Dez’s catch. McCarthy’s Packers with Aaron Rodgers on 3rd and 20 at the end of the 2016 season. Dallas hiring McCarthy in 2020 to succeed the Garrett who shined against Green Bay and lost twice to McCarthy as the Cowboys head coach. Never mind the fact that Garrett got the Cowboys job after Wade Phillips was fired immediately following a loss to Mike McCarthy’s Packers at Lambeau Field the season they won the Super Bowl. The Cowboys losing with McCarthy to the Packers at the end of 2023. Dallas trading Parsons to the Packers right before beginning their first season of play post-McCarthy.
Cosmically-aligned isn’t strong enough to describe this weird connection.

Think back to the 2016 season that we have referenced several times already. Early in that campaign the Cowboys traveled to Lambeau Field to face McCarthy, Rodgers, and all of the rest. At that point in time the Cowboys had only ever won once at the storied Lambeau Field (2008).
Rookie Dak Prescott was in the process of proving himself to the world and at the moment had helped lead the team to a 4-1 record. Remarkably, he had yet to throw an interception at that point in his young career.
Prescott left the field at halftime and shook hands with former Packers quarterback Brett Favre, who famously never won at Texas Stadium, as he was about to be celebrated for having entered the Pro Football Hall of Fame a few months prior. Almost immediately after shaking hands with Favre, Prescott threw his first interception when play resumed. It was almost as if one number four had transferred the curse (Favre is the NFL’s all-time leader in interceptions) to another.
The Cowboys would go on to win that day and therefore earned their second victory ever at Lambeau. That win was part of what served as the momentum for Dallas to fully turn things over to Prescott from his predecessor in Tony Romo. This is, of course, the same Romo who is a Wisconsin native and grew up emulating the aforementioned Favre.
Dallas has played the Packers five time since then. Two of those games were the playoff losses for Dallas and only a single one of them was held in Green Bay, Mike McCarthy’s return which carried part of the cosmic energy we have been discussing here.
Dallas has lost all five games to the Packers overall since that day in 2016, though.

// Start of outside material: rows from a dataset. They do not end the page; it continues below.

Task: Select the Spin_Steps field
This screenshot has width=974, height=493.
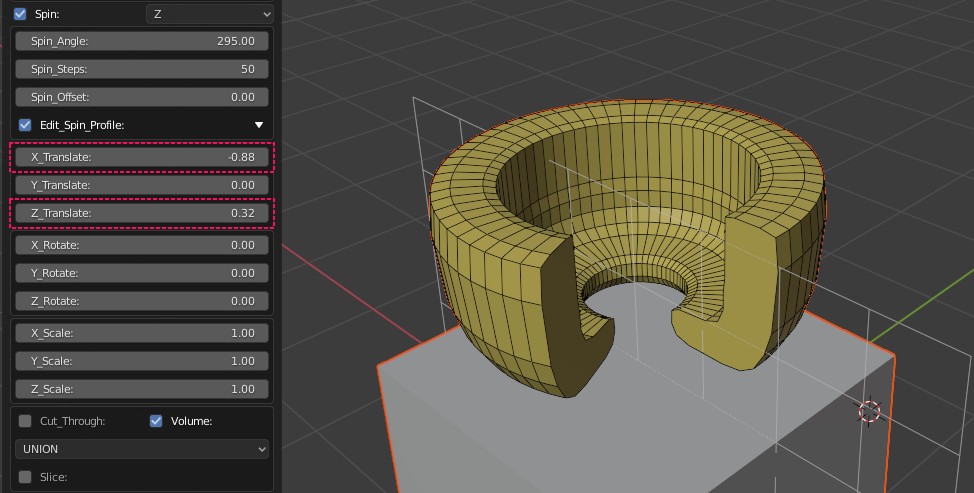Action: tap(142, 69)
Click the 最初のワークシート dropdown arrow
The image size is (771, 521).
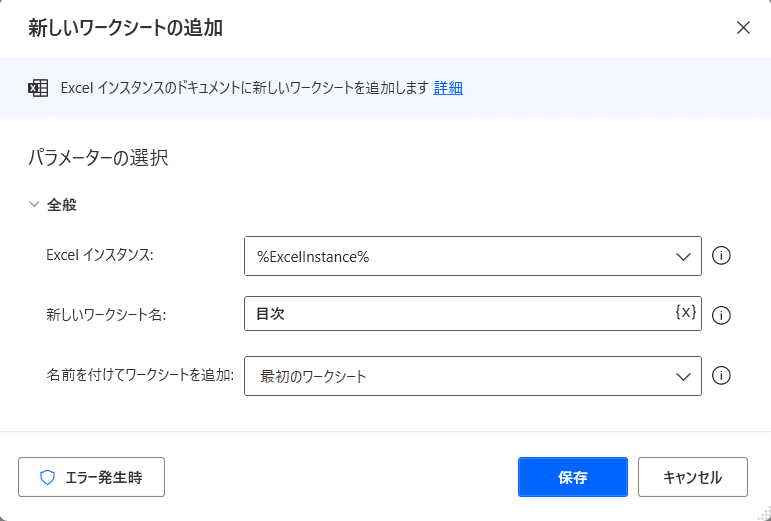684,376
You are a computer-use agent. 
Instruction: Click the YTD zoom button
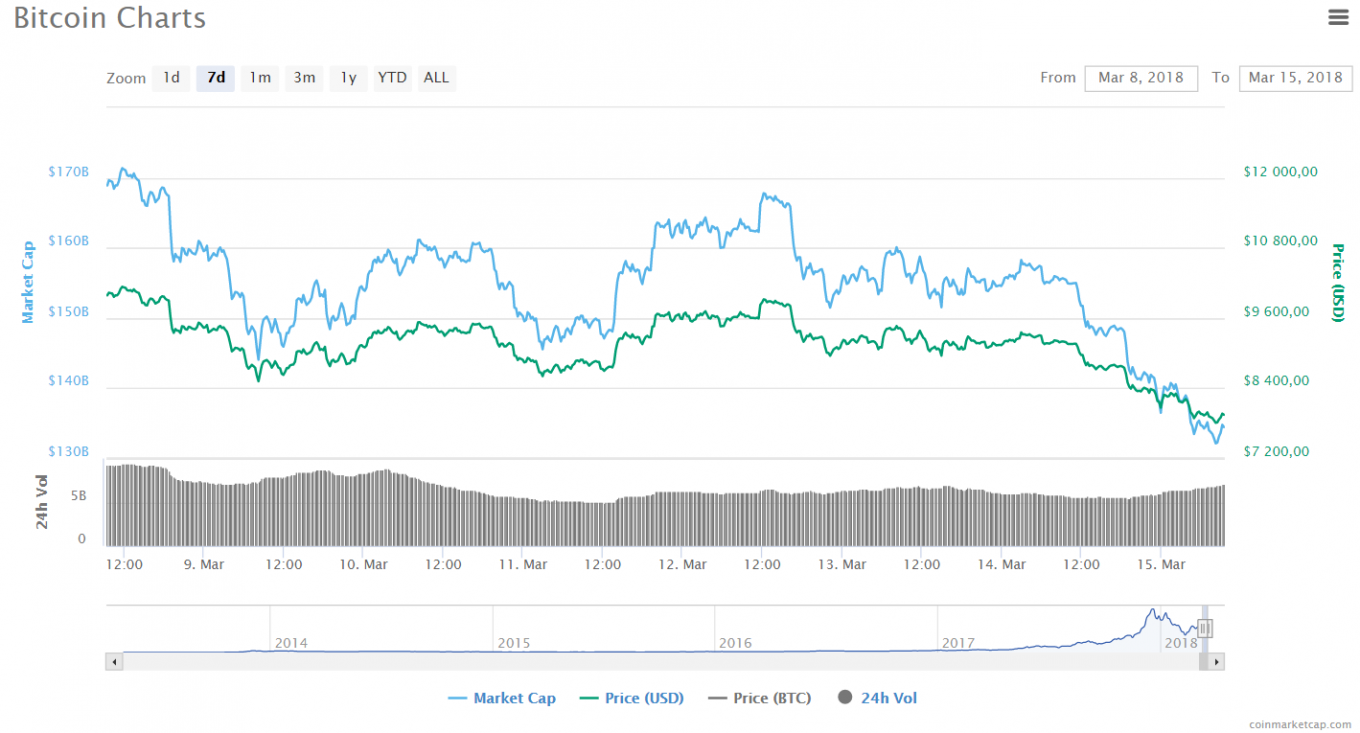pos(392,78)
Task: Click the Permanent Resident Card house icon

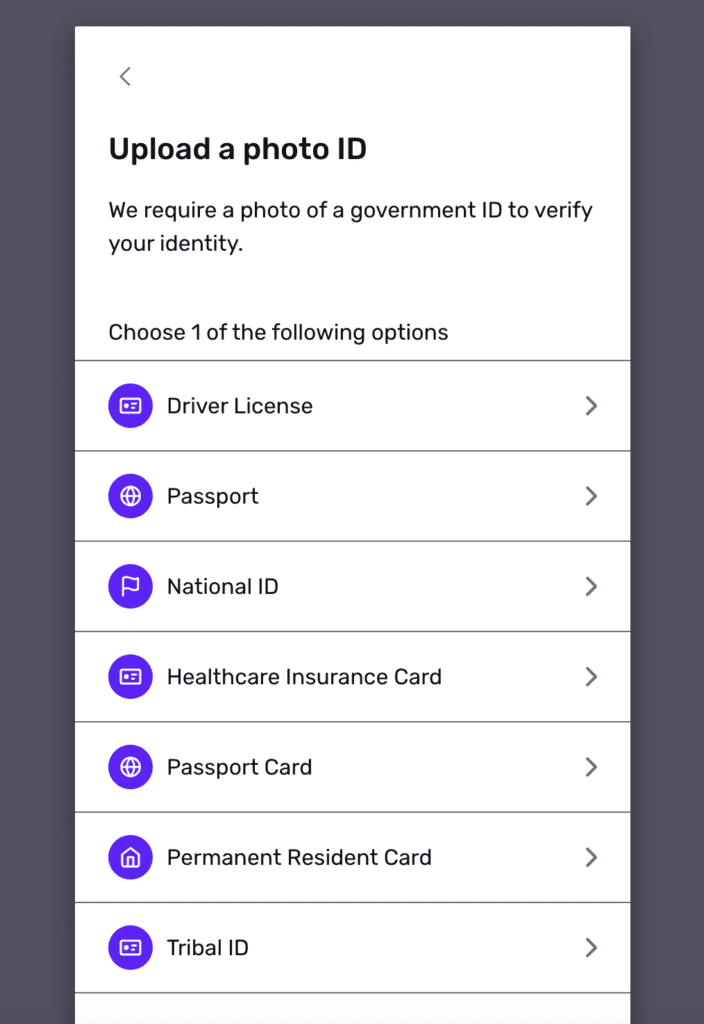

Watching Micah Parsons take the field with the Packers against the Cowboys is certainly going to be weird. No one is denying this. But we are at a point with the Cowboys and Packers, particularly from the Cowboys side of things, where weird is par for the course. Weird is to be expected. Nothing about how these two teams are connected to one another has been normal in the A.D. sense.
Brace yourself for weirdness. If this duo has taught us anything it is that it is going to happen in a way that will continually outdo itself.